Although the results favor the “intraverbal-tact-to-listener” protocol, one may argue that, as the participants were required to engage in a movement identical to the listener response prior to the presentation of the antecedent verbal stimulus during intraverbal-tact training, it might be more probable that the listener response will emerge as a result of the intraverbal-tact training. Thus, due to this difference across training procedures, one would expect that the intraverbal-tact training was set up to increase the likelihood of emergence in comparison to the listener training. However, it is only true for “front/back” spatial relations. By taking “left/right” spatial relations, where no imitation was required and which results also indicate the “intraverbal-tact-to-listener” protocol as producing better results, this argumentation seems not to be valid.

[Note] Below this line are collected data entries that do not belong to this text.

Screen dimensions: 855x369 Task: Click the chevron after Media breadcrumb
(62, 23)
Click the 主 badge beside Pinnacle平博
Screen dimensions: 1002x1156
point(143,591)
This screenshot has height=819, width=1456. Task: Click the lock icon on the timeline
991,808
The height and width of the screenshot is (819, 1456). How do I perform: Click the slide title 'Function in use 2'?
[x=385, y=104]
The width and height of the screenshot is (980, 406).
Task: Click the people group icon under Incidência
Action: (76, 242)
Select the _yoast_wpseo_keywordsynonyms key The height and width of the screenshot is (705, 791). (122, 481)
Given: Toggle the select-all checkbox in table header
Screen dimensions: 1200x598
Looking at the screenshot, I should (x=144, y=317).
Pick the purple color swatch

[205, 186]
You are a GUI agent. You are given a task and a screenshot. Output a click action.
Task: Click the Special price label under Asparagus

It is also possible that “listener-to-intraverbal-tact” teaching is often less efficient because, in its contingency arrangement, the vocal response that will be later required is not required throughout the training. The vocal response may or may not occur as an echoic response during listener teaching, but the teaching contingencies do not require it and do not even reinforce it differently when they occur. The importance of the vocal response (in this case, an echoic) in “intraverbal-tact-to-listener” productivity and vice versa has already been highlighted by Horne and Lowe (1996 - see also Greer & Keohane, 2006; Greer & Longano, 2010) in the context of the proposition of integration between speaker and listener repertoires (naming). Further studies could investigate whether the requirement for an echoic response in listener training (within the “listener-to-intraverbal-tact” procedure) could reduce the difference in efficiency between this type of training and the “intraverbal-tact-to-listener” one, with teaching procedures similar to the ones described here. Few studies have explored the effects of echoic response requirements in the context of this training type and “listener-to-intraverbal-tact” productivity test (Hawkins, Kingsdorf, Charnock, Szabo, & Gautreaux, 2009; Olaff, Ona, & Holth, 2017).
Another possible advantage of the intraverbal-tact teaching procedure is that the responses had two or three antecedent controls: the question itself (e.g., “What arm is this?”), a nonverbal stimulus that characterizes a tact (in this example, the pointed arm) and, when necessary, the echoic prompt (to favor the emission of the correct response). Additionally, the experimenter pointed out a part of the body and said the name of that part, which could establish conditional auditory-visual discrimination between a verbal stimulus (the dictated name) and a nonverbal stimulus (the body part). In this sense, it is possible to suggest that teaching intraverbal-tact repertoire promoted the learning or strengthening of different operants (echoic, tact, intraverbal and listener), which could facilitate the future acquisition of these operants, as suggested by Sundberg and Partington (1998).
These results might also be explained, to some extent, by the preexistence of correct responses found during the intraverbal-tact baseline tests prior to training. Such correct responses occurred in a very low frequency and may be due to the participants having heard these words (left, right, front, back) during the listener pre-tests and so trying to “guess” the response (picking up one of these words at random) or delayed echoing these words. In future studies, all intraverbal-tact pre-tests could be carried out before introducing listener pre-tests.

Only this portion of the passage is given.